Boundary regularity for fully nonlinear integro-differential equations

Abstract

We study fine boundary regularity properties of solutions to fully nonlinear elliptic integro-differential equations of order $2s$, with $s\in (0,1)$. We consider the class of nonlocal operators ${\mathcal{L}}_{\ast }\subset {\mathcal{L}}_0$, which consists of infinitesimal generators of stable Lévy processes belonging to the class ${\mathcal{L}}_0$ of Caffarelli–Silvestre. For fully nonlinear operators $\mathrm{I}$ elliptic with respect to ${\mathcal{L}}_{\ast }$, we prove that solutions to $\mathrm{I}u=f$ in $\Omega$, $u=0$ in ${\mathbb{R}}^n\setminus \Omega$, satisfy $u/d^s\in C^{s+\gamma }\left(\overline{\Omega }\right)$, where $d$ is the distance to $\partial \Omega$ and $f\in C^{\gamma }$. We expect the class ${\mathcal{L}}_{\ast }$ to be the largest scale-invariant subclass of ${\mathcal{L}}_0$ for which this result is true.
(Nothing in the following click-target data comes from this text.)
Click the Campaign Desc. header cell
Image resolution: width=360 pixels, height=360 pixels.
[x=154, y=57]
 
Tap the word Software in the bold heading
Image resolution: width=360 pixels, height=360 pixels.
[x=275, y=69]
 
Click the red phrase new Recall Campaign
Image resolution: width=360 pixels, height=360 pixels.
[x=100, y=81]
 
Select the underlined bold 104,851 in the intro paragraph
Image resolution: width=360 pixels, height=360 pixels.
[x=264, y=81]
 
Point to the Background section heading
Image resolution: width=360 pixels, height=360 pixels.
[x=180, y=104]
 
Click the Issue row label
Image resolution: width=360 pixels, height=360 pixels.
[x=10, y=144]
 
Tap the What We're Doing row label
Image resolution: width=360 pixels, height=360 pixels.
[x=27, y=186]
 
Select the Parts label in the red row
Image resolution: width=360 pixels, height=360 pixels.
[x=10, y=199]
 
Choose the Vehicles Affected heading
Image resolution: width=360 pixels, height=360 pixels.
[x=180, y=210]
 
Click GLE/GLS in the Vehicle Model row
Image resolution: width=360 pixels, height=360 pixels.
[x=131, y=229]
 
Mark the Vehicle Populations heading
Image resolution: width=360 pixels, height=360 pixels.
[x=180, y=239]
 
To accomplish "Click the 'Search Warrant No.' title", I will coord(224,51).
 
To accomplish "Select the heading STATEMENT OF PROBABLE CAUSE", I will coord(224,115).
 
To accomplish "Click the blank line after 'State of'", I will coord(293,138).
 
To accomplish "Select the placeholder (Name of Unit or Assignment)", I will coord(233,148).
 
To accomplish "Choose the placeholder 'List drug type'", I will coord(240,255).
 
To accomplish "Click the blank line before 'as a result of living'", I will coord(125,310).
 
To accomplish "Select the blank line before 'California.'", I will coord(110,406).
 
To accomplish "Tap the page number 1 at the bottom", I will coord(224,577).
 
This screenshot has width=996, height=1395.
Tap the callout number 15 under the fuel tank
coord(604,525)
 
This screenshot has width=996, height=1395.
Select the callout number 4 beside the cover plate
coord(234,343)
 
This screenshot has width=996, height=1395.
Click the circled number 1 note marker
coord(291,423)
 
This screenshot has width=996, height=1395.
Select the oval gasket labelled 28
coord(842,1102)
In this direction, we show that the class ${\mathcal{L}}_0$ is too large for all solutions to behave as $d^s$. The constants in all the estimates in this article remain bounded as the order of the equation approaches $2$. Thus, in the limit $s\uparrow 1$, we recover the celebrated boundary regularity result due to Krylov for fully nonlinear elliptic equations.